■ **EXCERPTED RECORDS**
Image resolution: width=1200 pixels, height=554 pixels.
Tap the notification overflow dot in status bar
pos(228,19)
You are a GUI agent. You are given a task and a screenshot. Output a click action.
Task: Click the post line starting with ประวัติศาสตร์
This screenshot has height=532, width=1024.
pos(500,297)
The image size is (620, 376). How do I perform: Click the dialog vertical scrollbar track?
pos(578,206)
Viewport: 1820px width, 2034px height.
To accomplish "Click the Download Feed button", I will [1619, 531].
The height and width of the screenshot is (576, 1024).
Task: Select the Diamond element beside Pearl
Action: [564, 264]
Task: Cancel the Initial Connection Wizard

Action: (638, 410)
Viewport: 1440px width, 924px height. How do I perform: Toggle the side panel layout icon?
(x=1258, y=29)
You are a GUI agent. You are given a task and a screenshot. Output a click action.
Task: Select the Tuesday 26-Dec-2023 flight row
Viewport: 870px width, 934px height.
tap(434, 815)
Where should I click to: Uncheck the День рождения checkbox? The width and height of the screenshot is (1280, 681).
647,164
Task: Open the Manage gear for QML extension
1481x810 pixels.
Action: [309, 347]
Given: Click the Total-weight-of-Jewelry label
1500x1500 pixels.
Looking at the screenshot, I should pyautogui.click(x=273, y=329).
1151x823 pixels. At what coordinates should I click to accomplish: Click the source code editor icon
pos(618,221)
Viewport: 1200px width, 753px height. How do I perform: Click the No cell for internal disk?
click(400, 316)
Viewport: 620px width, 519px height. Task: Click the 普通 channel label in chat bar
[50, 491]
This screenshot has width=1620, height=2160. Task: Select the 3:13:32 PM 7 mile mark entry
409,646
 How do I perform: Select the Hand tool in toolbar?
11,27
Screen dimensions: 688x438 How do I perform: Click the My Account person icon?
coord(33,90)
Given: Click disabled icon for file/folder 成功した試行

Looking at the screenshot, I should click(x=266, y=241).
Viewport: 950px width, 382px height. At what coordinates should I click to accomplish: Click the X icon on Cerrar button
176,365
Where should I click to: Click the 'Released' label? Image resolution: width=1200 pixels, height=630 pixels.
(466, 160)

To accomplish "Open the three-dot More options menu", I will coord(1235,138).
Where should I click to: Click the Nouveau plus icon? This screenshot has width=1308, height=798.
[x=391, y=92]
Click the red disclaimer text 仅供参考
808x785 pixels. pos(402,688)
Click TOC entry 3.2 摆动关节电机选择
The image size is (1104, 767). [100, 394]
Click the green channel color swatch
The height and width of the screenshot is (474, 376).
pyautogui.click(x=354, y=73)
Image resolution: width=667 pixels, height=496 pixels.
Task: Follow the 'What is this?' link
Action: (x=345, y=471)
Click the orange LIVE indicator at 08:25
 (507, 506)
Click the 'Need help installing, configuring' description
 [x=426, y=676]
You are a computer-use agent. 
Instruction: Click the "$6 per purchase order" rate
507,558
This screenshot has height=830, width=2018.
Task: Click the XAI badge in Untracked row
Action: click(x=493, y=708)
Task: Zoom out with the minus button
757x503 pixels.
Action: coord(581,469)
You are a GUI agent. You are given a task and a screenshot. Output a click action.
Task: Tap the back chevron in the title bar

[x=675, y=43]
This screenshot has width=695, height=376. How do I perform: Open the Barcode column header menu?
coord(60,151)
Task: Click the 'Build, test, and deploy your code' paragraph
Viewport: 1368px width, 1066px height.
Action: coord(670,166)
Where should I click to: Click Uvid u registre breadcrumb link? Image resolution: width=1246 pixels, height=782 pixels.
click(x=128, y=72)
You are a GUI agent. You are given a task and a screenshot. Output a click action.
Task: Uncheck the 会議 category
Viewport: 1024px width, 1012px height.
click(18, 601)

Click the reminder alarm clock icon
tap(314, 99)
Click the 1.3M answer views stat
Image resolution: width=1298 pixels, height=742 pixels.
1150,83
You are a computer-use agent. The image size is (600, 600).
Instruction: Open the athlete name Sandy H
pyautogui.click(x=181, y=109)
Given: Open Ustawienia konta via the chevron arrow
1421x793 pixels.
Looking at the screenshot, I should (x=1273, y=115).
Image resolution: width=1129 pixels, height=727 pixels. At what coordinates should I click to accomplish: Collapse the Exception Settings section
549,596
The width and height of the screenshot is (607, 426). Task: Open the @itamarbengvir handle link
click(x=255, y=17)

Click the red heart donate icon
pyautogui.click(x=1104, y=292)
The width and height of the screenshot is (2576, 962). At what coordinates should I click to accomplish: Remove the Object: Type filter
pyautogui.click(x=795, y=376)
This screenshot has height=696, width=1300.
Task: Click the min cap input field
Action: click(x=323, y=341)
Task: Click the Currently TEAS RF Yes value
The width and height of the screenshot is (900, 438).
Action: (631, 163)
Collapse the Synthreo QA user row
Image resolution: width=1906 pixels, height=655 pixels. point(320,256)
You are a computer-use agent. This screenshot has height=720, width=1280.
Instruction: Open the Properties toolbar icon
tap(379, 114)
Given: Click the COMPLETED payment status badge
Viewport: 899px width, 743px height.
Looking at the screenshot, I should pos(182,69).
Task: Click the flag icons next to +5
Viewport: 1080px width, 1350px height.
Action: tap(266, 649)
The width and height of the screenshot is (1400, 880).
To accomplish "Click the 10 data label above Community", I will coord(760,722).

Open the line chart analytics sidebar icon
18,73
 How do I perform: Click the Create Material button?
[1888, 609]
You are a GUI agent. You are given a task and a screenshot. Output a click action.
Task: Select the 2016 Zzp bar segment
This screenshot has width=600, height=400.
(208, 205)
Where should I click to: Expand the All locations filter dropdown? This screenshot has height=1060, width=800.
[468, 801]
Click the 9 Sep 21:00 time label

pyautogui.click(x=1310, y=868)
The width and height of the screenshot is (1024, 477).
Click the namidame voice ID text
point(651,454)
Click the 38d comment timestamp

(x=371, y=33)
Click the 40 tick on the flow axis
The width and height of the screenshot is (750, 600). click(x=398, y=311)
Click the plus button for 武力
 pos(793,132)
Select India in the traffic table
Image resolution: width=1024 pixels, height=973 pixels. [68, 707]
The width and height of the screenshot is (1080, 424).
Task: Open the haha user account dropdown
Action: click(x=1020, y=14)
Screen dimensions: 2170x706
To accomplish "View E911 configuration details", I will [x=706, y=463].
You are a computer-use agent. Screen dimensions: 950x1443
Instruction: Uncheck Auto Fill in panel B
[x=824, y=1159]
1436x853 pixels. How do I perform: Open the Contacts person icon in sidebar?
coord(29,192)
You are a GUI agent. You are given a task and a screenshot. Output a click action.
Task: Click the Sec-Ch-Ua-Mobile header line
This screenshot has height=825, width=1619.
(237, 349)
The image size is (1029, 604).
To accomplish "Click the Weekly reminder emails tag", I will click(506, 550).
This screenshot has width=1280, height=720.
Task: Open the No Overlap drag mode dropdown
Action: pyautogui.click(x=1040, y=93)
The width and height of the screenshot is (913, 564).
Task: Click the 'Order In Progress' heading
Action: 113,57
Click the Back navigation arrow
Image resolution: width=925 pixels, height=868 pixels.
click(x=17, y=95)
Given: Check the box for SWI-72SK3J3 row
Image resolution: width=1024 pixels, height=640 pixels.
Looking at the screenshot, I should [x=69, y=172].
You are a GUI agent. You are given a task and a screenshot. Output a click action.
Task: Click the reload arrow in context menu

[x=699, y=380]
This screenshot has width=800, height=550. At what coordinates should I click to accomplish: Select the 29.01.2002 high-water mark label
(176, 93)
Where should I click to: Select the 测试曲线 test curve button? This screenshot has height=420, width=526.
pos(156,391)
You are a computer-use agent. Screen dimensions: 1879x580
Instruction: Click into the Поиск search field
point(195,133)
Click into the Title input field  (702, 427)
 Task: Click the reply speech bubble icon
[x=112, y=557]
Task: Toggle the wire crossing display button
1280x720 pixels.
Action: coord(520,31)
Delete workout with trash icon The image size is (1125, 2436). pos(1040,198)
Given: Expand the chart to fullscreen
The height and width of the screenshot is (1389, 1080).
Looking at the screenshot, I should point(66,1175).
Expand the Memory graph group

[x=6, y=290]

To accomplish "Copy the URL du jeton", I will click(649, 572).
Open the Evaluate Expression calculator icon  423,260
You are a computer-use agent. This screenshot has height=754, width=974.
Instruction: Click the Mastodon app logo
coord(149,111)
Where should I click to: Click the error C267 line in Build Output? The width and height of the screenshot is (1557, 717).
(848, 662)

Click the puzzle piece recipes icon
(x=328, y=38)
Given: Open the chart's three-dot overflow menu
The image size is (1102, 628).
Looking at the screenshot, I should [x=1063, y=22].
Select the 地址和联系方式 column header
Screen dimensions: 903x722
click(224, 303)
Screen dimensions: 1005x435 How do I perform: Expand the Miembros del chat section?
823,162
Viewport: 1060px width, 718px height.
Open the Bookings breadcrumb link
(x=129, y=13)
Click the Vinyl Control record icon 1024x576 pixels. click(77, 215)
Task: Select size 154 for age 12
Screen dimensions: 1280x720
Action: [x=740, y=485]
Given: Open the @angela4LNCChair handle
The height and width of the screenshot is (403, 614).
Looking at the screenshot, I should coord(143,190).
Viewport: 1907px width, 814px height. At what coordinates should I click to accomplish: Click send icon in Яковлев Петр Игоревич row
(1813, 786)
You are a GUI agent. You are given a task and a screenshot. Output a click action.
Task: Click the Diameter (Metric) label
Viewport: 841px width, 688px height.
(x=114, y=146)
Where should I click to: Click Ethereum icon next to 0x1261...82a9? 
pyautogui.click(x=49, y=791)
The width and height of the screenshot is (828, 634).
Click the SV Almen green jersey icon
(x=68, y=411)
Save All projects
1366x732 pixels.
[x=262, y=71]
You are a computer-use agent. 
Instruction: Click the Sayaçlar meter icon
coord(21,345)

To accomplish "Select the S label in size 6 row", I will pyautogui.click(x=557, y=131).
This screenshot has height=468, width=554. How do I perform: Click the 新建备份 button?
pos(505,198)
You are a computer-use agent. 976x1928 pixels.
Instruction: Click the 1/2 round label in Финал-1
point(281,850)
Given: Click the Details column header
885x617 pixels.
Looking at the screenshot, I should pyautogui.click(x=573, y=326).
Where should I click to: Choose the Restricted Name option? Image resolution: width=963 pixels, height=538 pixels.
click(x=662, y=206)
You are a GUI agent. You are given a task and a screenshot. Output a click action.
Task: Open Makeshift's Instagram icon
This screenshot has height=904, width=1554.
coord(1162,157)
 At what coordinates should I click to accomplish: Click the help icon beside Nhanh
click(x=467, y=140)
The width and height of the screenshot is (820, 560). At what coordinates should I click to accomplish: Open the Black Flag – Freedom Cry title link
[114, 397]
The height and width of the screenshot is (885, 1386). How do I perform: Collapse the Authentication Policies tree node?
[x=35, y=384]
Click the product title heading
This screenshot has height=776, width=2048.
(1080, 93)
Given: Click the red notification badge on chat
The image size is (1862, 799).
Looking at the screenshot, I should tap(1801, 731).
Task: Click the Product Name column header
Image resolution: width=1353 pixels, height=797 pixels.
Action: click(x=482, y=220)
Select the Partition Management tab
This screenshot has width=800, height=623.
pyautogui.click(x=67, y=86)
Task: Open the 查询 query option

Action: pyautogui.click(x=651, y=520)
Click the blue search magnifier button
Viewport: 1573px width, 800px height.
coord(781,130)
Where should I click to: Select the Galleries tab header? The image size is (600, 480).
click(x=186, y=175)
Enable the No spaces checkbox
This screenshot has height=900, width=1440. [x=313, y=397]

■ **EXERCISE INSTRUCTIONS**
Out of the material above, output word for word the line with "Task: Uncheck the 会議 category", the line with "has height=720, width=1280.", and all lines between them, with nothing else.

■ **OUTPUT OF THE EXERCISE**
Task: Uncheck the 会議 category
Viewport: 1024px width, 1012px height.
click(18, 601)

Click the reminder alarm clock icon
tap(314, 99)
Click the 1.3M answer views stat
Image resolution: width=1298 pixels, height=742 pixels.
1150,83
You are a computer-use agent. The image size is (600, 600).
Instruction: Open the athlete name Sandy H
pyautogui.click(x=181, y=109)
Given: Open Ustawienia konta via the chevron arrow
1421x793 pixels.
Looking at the screenshot, I should (x=1273, y=115).
Image resolution: width=1129 pixels, height=727 pixels. At what coordinates should I click to accomplish: Collapse the Exception Settings section
549,596
The width and height of the screenshot is (607, 426). Task: Open the @itamarbengvir handle link
click(x=255, y=17)

Click the red heart donate icon
pyautogui.click(x=1104, y=292)
The width and height of the screenshot is (2576, 962). At what coordinates should I click to accomplish: Remove the Object: Type filter
pyautogui.click(x=795, y=376)
This screenshot has height=696, width=1300.
Task: Click the min cap input field
Action: click(x=323, y=341)
Task: Click the Currently TEAS RF Yes value
The width and height of the screenshot is (900, 438).
Action: (631, 163)
Collapse the Synthreo QA user row
Image resolution: width=1906 pixels, height=655 pixels. point(320,256)
You are a computer-use agent. This screenshot has height=720, width=1280.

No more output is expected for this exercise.